In comparison to the profusion of stuff in the other rooms, Claudette Johnson’s exhibition looks positively austere. There’s maybe just a dozen paintings and pastel sketches hanging with about half that again in a vitrine at one end of the room. Apart from that, the walls are left a pale cream colour. There’s something confident in that. Johnson is surely one of the UK’s greatest living painters. Her work combines a deftly seductive draughtsmanship with a conceptual programme concerned with centring Black bodies so long left out of Western art history, and an evident, palpable love of the human form, its flesh and its flaws. Her images always have a sharp emotional tug – never more so than in the double portrait of the artist’s sons, Friends in Green + Red on Yellow (2023), a picture of great warmth, included here after showing at Johnson’s exhibition at Ortuzar Projects in New York last year.
Johnson has been nominated both for that show and for an exhibition at the Courtauld, which took place late last year. Works from both appear here alongside a small number of brand new paintings, the biggest and most breathtaking of which is her Pietà (2024). Modelled loosely on Bellini’s late work the Martinengo Pietà at the Accademia in Venice, Johnson’s work – pastel and oils on a loose back cloth with crinkled edges – seems to be bursting out of the wall on which it hangs. The image of a Black mother cradling her son’s body is framed by the words of an Instagram post seen by Johnson following the death of George Floyd: ‘Every mother was called when he called for his mother.’ The work is hung immediately behind the portrait of Johnson’s own sons.
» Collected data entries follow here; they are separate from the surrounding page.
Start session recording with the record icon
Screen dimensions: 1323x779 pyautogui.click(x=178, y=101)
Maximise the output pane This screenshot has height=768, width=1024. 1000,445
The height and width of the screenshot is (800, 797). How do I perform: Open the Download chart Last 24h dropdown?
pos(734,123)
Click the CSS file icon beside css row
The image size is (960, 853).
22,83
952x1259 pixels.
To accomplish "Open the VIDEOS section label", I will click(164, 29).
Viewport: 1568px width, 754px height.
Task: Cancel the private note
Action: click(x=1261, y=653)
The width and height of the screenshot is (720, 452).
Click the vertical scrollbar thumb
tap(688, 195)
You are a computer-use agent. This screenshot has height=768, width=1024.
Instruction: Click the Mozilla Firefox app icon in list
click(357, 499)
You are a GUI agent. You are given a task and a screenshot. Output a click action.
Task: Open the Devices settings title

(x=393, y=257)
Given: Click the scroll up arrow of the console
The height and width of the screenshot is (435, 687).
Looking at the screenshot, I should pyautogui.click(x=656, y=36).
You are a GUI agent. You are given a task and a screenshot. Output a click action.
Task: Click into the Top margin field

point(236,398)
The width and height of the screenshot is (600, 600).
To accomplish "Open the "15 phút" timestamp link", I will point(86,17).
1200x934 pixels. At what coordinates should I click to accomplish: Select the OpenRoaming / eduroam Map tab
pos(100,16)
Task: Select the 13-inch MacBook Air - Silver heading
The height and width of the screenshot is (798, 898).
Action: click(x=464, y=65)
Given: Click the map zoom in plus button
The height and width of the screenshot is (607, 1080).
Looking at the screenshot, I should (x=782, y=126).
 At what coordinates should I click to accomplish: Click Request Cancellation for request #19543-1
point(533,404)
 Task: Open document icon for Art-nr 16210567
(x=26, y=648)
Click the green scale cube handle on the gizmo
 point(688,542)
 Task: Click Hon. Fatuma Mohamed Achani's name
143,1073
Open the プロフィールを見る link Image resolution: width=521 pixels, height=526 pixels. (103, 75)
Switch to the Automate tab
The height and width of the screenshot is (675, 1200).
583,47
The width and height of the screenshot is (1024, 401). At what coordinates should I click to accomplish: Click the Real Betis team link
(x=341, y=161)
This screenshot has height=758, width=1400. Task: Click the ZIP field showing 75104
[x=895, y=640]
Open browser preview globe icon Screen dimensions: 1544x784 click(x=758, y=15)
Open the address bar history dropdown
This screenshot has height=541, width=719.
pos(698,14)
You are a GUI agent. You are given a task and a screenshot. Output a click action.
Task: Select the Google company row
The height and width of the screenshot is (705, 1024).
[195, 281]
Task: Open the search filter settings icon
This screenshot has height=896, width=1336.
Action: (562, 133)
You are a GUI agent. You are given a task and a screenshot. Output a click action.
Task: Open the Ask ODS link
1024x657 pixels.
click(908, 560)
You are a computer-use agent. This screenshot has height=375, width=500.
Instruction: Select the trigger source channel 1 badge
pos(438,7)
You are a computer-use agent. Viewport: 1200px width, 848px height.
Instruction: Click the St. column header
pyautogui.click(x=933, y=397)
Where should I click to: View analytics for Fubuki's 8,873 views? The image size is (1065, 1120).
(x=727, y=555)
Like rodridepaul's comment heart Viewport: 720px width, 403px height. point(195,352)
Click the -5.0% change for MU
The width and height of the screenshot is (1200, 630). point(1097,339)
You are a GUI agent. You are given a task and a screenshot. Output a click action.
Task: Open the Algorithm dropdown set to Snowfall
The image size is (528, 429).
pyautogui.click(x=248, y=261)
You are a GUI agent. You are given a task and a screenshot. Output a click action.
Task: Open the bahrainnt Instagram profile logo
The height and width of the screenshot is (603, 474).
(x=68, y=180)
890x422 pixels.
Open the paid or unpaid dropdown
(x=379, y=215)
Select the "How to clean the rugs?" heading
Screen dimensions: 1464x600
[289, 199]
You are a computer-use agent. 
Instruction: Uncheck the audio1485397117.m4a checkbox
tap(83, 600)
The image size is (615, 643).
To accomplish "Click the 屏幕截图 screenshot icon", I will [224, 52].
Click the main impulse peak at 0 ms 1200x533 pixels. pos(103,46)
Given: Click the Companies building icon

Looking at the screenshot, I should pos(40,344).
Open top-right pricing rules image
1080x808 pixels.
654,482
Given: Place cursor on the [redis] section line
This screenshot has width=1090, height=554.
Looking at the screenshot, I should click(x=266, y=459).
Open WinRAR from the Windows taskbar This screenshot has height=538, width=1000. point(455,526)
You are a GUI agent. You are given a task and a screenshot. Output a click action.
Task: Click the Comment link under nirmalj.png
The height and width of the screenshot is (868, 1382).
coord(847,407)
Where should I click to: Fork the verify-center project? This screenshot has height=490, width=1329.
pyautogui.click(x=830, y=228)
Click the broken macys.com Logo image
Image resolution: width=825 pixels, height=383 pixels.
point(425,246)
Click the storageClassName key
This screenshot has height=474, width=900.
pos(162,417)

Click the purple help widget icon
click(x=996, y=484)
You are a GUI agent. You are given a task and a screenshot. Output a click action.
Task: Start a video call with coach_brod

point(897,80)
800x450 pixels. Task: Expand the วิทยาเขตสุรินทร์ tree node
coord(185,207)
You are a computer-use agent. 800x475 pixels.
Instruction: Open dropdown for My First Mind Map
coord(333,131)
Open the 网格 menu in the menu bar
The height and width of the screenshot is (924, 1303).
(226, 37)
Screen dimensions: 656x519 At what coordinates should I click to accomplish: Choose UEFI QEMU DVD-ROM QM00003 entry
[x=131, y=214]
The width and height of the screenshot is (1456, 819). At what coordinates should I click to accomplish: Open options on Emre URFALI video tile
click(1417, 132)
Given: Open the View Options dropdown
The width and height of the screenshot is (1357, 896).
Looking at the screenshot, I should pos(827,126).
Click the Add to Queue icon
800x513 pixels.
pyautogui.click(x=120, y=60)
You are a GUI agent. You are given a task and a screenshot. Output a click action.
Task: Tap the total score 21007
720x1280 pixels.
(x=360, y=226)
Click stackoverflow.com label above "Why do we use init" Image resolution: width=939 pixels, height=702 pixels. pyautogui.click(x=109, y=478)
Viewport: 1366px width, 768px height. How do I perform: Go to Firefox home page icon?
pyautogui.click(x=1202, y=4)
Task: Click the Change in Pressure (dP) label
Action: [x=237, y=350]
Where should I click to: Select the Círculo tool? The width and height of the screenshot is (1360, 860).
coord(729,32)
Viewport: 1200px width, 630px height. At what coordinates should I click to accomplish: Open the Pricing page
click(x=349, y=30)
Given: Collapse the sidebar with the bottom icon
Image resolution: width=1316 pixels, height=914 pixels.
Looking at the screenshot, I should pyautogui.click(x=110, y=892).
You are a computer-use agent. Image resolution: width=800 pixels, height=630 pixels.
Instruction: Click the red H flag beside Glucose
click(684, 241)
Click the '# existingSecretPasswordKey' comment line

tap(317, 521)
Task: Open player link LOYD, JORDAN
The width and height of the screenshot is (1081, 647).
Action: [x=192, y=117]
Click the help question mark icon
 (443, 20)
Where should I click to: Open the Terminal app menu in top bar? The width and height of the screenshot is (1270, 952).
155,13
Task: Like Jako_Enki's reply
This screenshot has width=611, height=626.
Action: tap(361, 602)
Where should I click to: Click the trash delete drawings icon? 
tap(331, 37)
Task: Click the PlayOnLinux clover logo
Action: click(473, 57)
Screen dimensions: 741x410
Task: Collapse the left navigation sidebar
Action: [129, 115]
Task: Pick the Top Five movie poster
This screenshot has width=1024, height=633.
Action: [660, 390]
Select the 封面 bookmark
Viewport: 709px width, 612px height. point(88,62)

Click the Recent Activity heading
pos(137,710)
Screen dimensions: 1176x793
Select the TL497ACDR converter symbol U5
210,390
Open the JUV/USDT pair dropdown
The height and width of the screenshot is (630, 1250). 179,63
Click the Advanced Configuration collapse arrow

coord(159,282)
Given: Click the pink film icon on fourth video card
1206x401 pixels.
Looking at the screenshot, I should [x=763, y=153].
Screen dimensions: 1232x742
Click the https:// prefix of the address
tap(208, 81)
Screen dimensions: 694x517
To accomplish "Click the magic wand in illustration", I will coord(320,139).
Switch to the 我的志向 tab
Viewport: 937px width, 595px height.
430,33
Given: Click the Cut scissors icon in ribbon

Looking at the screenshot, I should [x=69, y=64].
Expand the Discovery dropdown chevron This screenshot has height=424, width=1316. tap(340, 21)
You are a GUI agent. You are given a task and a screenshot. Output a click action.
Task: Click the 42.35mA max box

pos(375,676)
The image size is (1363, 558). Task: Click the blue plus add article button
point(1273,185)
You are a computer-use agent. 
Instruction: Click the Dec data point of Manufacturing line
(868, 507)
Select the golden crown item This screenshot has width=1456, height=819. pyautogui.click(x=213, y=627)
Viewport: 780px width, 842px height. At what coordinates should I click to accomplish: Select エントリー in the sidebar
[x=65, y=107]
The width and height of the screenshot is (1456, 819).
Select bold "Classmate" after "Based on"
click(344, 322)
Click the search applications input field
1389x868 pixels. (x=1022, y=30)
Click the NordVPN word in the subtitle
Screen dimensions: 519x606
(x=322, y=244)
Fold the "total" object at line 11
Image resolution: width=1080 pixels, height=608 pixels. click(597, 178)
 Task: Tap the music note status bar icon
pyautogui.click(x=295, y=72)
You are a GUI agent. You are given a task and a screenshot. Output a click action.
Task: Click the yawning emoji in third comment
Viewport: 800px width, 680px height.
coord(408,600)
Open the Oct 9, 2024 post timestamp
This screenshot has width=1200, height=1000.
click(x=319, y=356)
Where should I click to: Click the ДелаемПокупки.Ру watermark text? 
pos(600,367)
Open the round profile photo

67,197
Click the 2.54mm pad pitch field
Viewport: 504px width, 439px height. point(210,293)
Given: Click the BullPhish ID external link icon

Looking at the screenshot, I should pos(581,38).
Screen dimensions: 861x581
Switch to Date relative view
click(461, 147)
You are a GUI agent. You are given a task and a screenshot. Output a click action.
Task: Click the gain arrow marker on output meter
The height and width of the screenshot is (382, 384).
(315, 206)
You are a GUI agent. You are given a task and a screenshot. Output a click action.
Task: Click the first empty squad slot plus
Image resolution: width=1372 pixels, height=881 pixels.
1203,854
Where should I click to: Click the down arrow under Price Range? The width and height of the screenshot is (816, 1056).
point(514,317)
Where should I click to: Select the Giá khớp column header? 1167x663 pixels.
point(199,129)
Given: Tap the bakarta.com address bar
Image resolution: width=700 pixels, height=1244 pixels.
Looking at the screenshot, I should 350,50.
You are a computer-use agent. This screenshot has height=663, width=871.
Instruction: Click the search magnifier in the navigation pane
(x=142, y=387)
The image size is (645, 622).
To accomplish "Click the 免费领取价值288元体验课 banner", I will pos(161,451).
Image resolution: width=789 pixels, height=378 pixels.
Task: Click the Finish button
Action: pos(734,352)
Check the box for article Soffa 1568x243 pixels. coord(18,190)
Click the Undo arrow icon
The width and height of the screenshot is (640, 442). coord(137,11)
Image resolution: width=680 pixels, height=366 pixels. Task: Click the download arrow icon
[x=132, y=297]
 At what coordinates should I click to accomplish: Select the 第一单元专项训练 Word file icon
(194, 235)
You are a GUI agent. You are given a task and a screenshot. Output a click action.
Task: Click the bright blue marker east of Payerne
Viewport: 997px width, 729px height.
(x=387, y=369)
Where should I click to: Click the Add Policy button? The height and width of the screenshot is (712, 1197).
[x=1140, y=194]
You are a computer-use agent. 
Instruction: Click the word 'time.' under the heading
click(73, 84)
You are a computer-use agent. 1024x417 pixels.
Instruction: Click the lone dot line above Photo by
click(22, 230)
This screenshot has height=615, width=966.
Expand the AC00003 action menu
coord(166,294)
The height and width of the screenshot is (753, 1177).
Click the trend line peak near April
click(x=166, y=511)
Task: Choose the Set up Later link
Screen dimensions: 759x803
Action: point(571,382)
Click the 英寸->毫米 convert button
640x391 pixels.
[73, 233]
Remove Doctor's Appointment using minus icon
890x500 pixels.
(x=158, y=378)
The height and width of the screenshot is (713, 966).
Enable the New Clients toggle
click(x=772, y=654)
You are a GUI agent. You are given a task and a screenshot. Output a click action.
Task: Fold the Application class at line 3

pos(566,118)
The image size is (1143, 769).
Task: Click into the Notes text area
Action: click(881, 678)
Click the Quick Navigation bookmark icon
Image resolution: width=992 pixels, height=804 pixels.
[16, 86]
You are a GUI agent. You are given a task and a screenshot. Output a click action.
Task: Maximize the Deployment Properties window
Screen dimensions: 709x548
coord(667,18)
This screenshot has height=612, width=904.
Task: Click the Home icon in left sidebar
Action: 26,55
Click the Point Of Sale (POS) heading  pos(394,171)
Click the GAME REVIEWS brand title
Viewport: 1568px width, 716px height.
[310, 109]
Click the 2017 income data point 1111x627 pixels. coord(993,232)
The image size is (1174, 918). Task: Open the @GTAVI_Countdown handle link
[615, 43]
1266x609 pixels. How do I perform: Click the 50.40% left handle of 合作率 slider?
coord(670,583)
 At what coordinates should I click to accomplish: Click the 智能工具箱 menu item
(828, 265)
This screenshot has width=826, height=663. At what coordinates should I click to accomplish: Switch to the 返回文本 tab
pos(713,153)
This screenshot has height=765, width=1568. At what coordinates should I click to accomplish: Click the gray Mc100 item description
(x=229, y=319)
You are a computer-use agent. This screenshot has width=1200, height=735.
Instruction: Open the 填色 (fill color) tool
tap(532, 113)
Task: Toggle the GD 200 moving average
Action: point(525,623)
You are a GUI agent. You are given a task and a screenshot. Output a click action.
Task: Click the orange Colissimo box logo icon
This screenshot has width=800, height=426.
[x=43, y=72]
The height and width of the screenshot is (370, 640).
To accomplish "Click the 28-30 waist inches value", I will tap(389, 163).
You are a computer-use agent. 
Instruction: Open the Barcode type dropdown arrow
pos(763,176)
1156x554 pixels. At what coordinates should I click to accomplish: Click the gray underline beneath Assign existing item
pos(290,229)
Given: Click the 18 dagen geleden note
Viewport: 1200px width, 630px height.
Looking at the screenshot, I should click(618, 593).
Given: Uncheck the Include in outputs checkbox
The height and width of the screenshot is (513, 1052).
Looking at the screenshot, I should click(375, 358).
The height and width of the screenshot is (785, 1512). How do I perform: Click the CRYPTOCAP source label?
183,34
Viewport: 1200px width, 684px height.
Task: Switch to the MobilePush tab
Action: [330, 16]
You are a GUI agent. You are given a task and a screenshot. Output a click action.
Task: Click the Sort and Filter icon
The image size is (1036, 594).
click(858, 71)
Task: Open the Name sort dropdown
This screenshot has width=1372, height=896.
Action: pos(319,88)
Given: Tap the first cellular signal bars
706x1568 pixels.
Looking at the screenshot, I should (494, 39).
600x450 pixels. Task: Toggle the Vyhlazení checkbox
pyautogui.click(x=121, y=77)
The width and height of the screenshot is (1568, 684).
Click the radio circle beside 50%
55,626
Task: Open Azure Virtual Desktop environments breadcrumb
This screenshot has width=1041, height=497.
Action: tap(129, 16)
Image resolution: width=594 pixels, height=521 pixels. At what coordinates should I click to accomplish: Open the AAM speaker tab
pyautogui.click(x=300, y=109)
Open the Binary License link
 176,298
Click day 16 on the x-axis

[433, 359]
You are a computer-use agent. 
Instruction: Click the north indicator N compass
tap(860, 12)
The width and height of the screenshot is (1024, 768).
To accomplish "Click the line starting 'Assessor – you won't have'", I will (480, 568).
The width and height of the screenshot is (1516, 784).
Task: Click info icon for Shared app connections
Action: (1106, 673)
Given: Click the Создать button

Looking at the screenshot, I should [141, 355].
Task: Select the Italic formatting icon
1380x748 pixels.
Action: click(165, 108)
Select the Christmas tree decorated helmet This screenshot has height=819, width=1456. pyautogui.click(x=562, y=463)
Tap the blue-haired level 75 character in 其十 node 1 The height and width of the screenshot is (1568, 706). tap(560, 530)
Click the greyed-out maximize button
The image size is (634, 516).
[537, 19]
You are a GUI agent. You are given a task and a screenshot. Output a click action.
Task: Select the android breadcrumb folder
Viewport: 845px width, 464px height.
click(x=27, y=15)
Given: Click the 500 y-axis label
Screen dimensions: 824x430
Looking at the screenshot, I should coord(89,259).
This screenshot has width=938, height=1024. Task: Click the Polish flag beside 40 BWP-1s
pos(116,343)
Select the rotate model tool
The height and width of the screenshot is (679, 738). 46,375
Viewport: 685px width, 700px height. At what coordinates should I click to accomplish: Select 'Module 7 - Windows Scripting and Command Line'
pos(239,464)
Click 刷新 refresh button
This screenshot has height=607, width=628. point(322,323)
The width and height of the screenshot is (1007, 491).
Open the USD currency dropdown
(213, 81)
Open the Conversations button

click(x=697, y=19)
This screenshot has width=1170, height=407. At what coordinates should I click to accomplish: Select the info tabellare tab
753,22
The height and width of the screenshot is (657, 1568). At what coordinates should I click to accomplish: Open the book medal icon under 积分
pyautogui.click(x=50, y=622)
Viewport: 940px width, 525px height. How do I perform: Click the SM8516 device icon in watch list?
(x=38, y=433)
There’s a great deal of mourning in this year’s Turner Prize show, from Abad laying out a giant reproduction of one of Imelda Marcos’s necklaces in concrete, like a tombstone, to the funeral flowers spelling VERA suspended in Kaur’s Glasgow sky, and the ghost of Le Bas’s Nan and the many memento mori scattered throughout her space. None hit me in the gut quite like Johnson’s Pietà. Hers is the kind of show you would put together if you were past caring about the belated approval of an art establishment that had long neglected your talent. I’ve been going along to the Turner Prize exhibition for a few years now and I’ve definitely seen galleries that looked kind of like Pio Abad’s room here and a fair bit like Jasleen Kaur’s room and pretty much like Delaine Le Bas’s, too. But I’m not sure if, in recent years, I have seen a Turner Prize show that looked quite like Johnson’s. Could it be that in the 40th anniversary of a prize that gave us an unmade bed, a bisected cow and a light turning on and off, the most radical exhibition of contemporary British art consists of a series of appealing, well-executed, recognisably figurative painted portraits?
The 2024 Turner Prize is at Tate Britain, London, until 16 Feburary 2025.